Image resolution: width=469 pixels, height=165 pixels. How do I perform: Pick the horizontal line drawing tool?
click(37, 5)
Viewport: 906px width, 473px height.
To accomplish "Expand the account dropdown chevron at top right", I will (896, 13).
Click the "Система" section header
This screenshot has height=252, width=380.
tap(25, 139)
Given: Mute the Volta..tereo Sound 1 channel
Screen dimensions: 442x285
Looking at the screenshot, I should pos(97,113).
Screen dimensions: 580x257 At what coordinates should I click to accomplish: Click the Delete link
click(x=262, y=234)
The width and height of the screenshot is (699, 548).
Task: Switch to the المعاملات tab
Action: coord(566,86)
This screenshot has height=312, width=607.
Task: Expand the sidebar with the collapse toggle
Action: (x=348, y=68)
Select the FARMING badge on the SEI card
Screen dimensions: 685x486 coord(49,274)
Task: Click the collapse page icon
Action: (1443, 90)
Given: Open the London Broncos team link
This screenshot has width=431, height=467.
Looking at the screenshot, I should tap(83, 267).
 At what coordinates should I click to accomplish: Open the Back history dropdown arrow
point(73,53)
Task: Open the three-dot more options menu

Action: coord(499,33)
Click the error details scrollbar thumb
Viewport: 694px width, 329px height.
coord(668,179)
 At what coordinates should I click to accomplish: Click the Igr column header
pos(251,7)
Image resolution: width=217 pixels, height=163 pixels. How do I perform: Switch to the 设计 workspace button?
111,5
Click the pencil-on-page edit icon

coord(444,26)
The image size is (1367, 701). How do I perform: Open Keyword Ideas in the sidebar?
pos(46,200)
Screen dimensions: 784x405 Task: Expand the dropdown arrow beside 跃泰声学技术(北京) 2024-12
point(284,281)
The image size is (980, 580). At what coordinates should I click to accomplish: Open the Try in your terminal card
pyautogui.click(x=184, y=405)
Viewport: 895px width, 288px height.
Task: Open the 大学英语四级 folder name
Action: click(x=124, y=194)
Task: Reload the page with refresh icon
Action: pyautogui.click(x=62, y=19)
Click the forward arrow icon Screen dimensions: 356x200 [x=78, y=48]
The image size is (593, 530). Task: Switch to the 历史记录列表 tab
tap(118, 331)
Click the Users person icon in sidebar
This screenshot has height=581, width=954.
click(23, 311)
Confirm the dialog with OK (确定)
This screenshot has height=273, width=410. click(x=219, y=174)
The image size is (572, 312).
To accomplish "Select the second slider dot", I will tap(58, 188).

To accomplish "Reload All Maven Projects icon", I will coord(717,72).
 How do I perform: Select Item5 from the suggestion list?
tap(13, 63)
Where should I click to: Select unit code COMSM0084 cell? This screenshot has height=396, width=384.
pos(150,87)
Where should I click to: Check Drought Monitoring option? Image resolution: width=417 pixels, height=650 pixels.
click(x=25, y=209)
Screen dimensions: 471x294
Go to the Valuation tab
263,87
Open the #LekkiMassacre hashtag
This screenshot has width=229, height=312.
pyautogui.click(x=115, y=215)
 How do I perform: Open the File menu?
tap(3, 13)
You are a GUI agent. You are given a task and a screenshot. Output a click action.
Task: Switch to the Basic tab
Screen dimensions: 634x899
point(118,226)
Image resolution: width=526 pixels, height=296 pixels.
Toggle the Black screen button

◆ **ASSIGNMENT**
Bring together all lines from the listing that contain the word "will".

◆ **TASK OUTPUT**
To accomplish "Expand the account dropdown chevron at top right", I will (896, 13).
To accomplish "Select the second slider dot", I will tap(58, 188).
To accomplish "Reload All Maven Projects icon", I will coord(717,72).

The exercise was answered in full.